Copy the lines below, please, starting with the one that contains "Image resolution: width=1456" and ending with the last. Pictures stay out.

*** Exercise data

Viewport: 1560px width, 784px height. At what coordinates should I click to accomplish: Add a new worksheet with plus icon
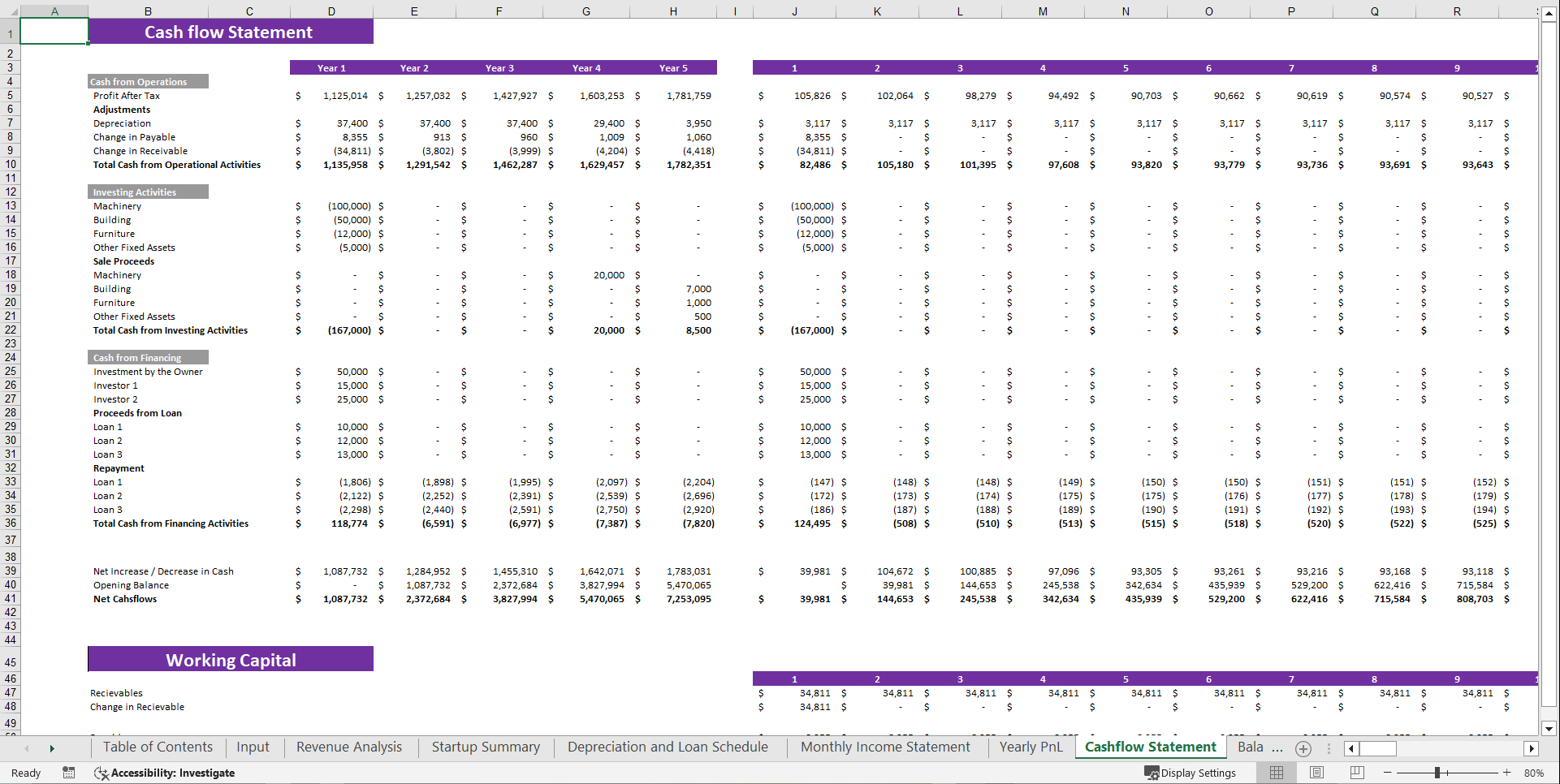tap(1303, 747)
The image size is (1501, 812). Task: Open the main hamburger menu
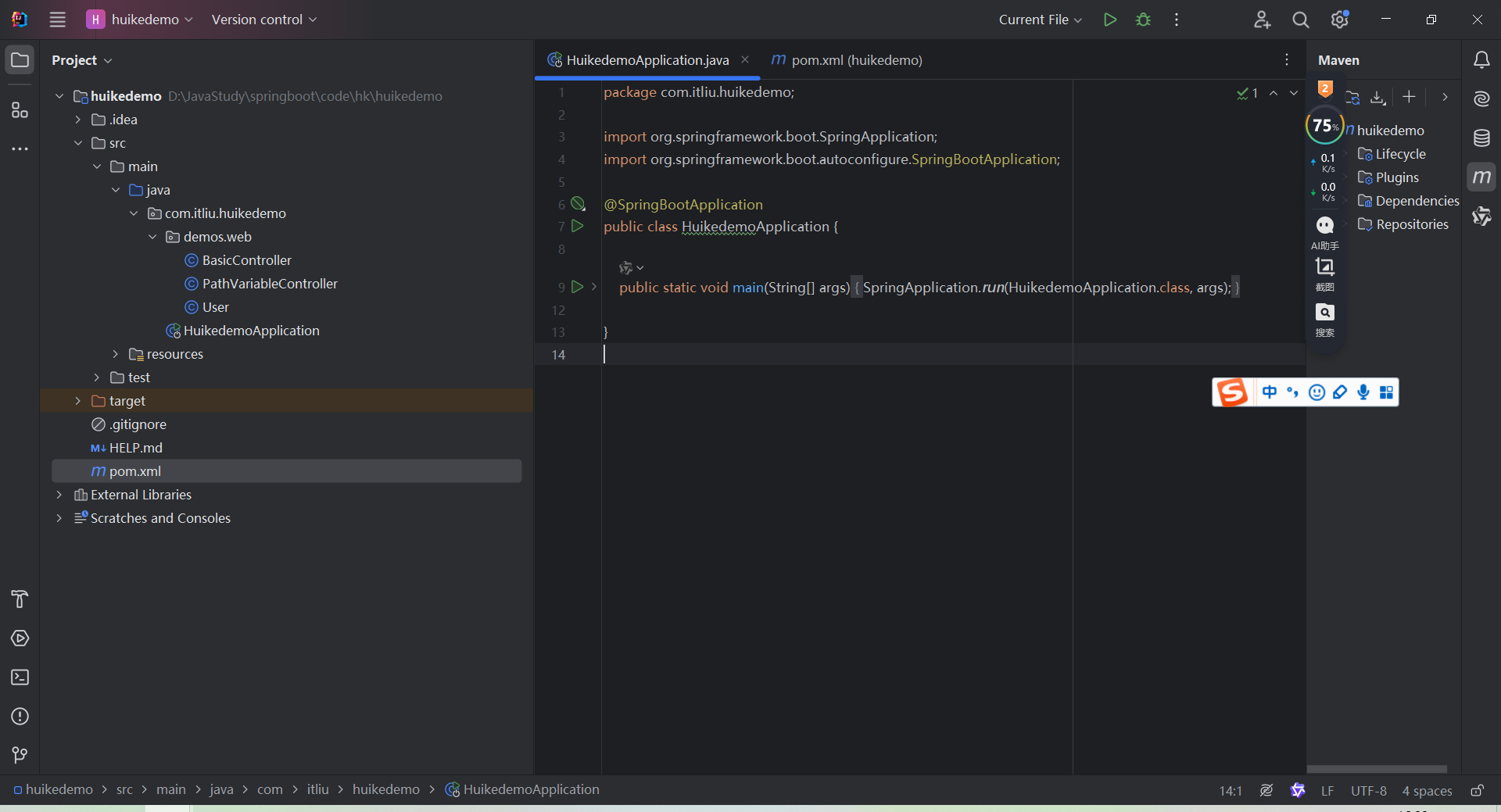point(57,20)
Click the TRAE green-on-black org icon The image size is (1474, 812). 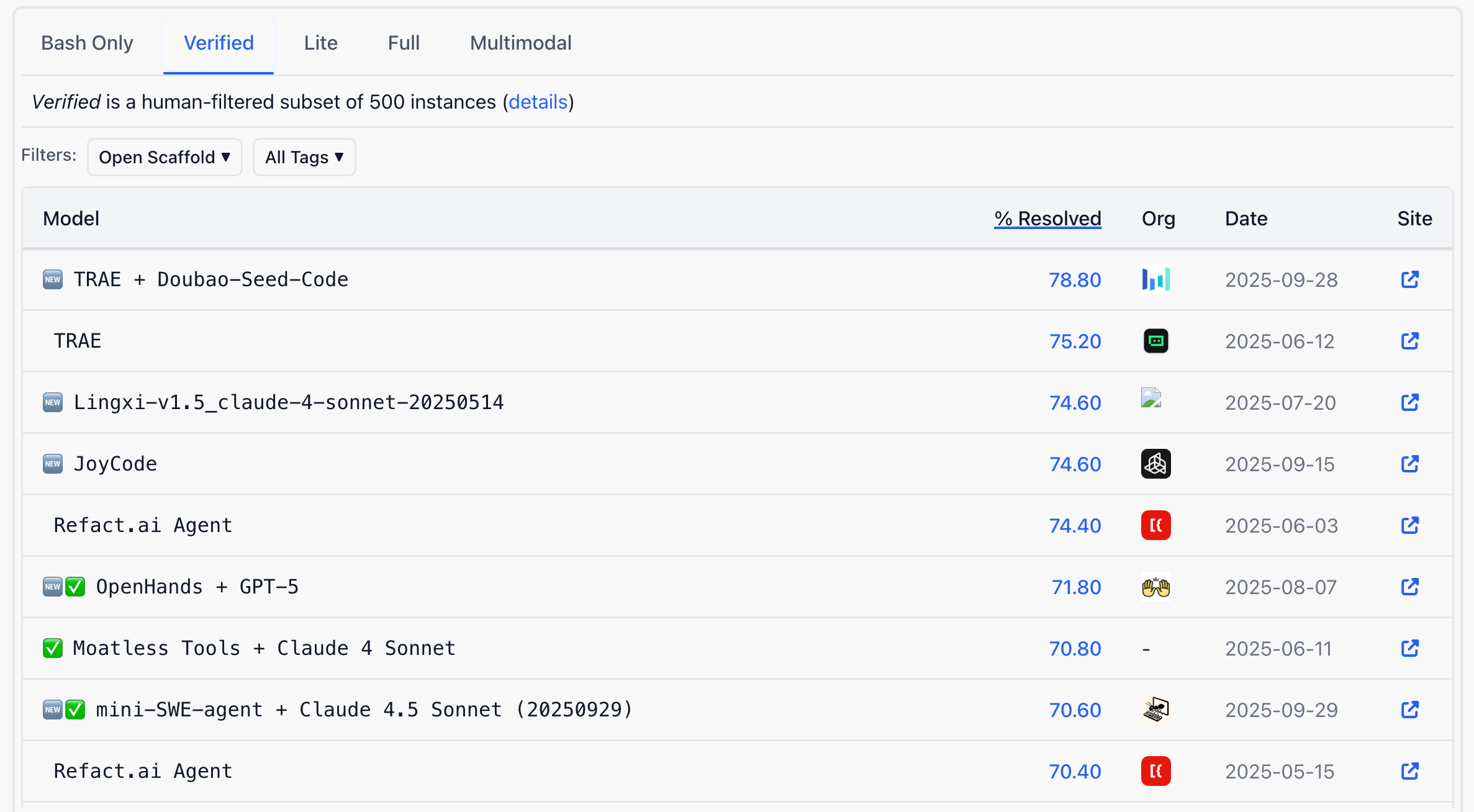[1155, 341]
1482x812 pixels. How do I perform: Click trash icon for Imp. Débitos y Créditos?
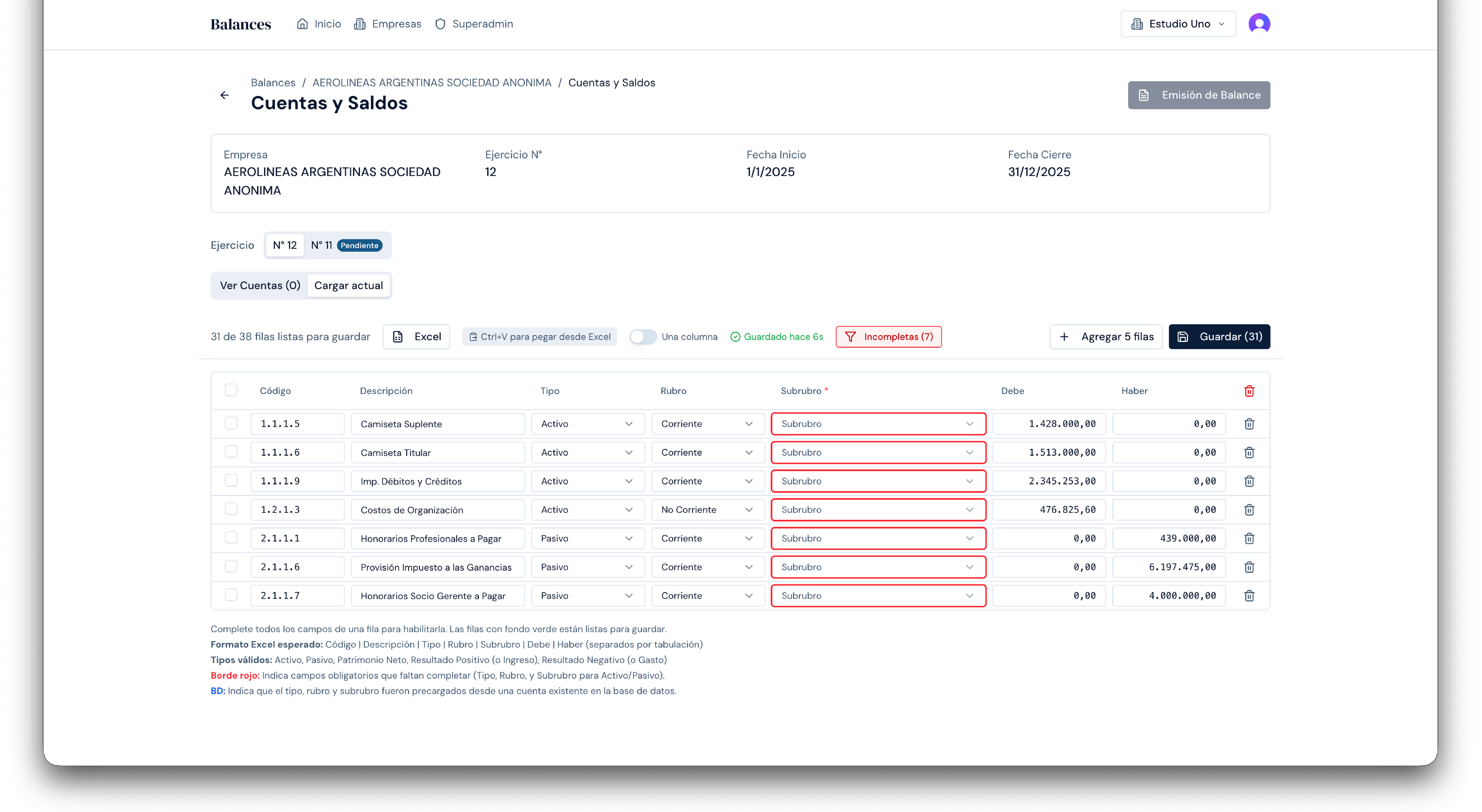click(1249, 481)

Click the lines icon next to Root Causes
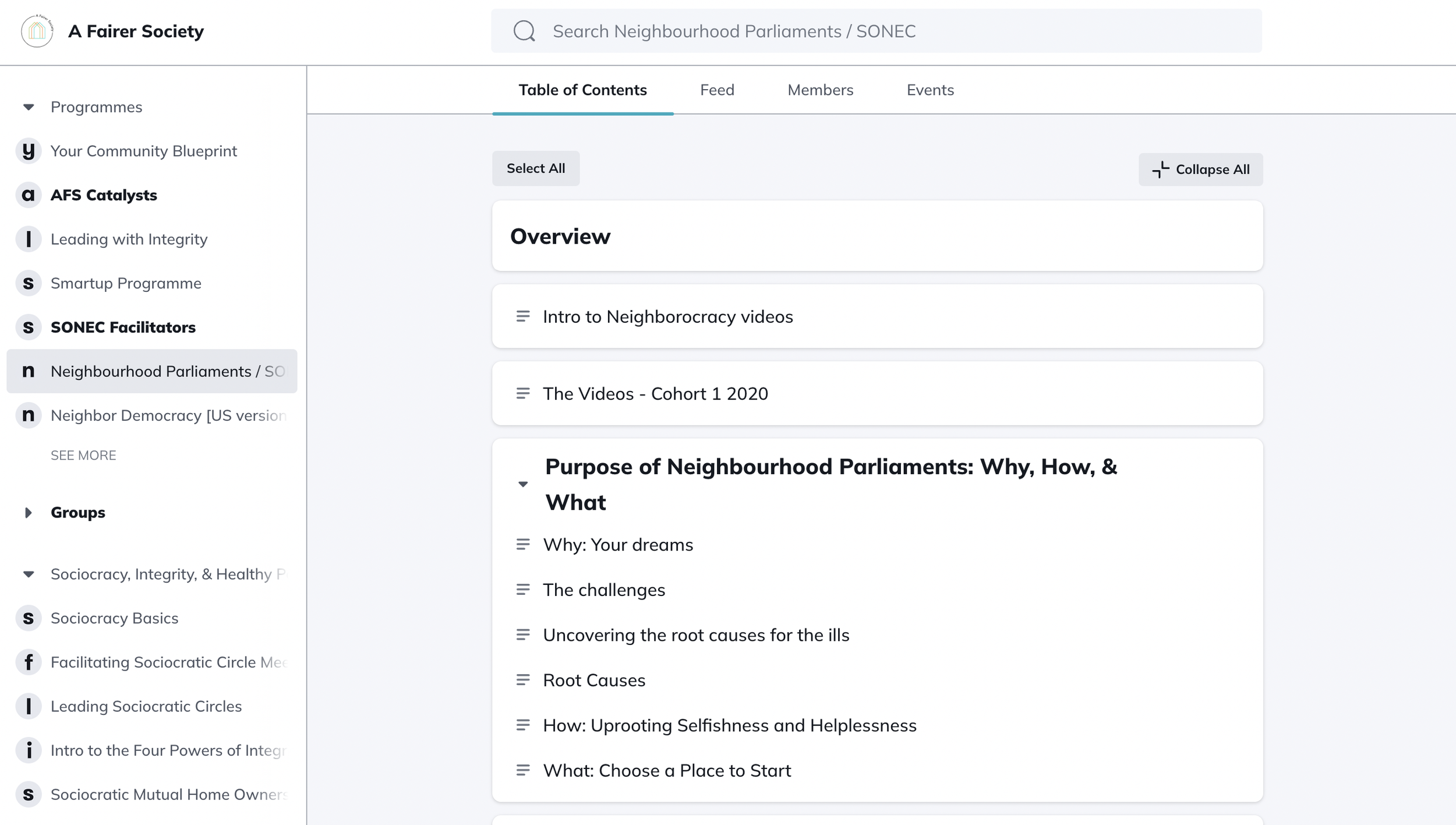pyautogui.click(x=523, y=680)
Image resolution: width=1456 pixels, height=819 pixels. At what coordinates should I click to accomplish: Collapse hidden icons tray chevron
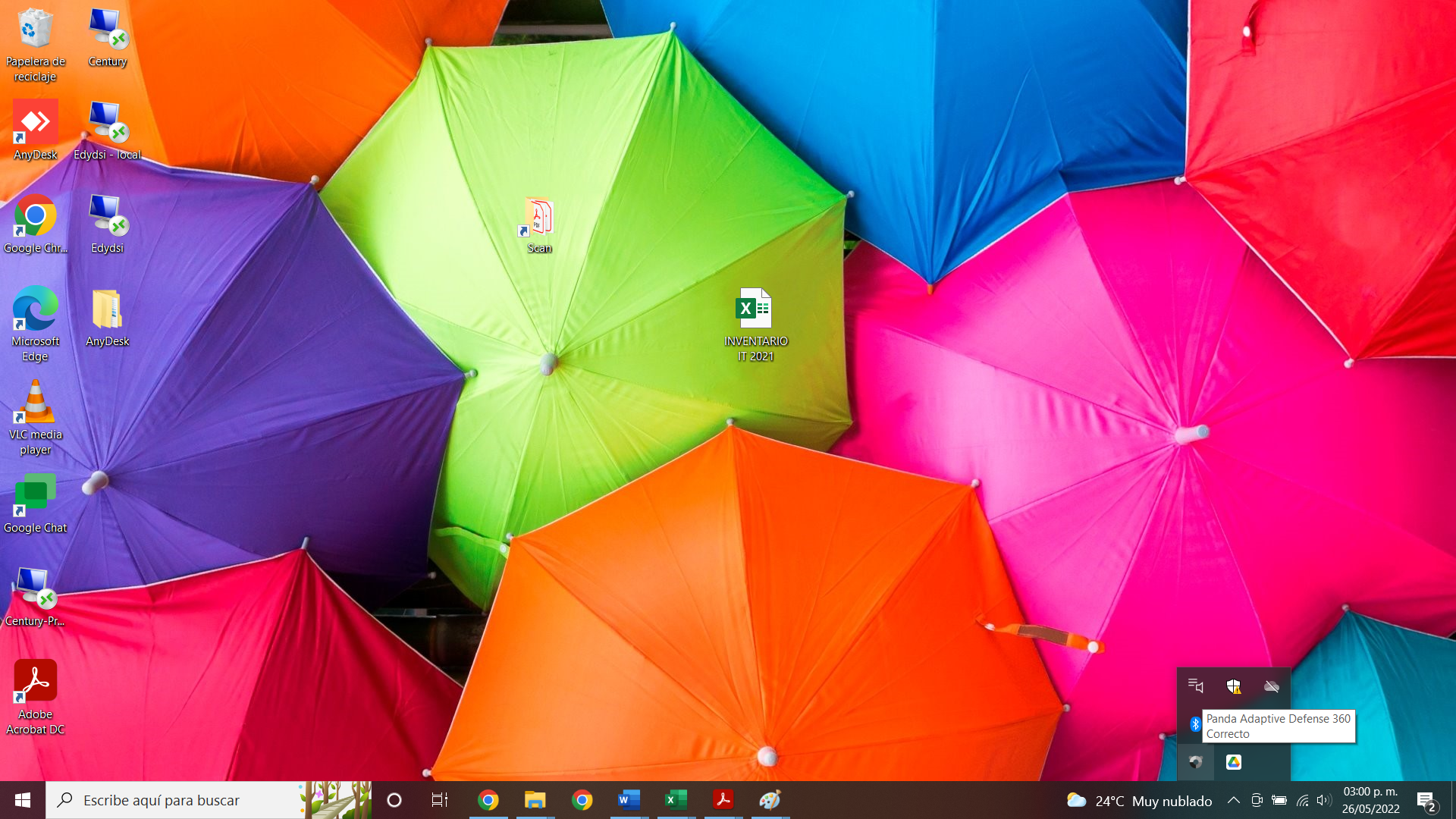1234,800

******

**Exercise output:**
Image resolution: width=1456 pixels, height=819 pixels. At what coordinates should I click to accomplish: Collapse hidden icons tray chevron
1234,800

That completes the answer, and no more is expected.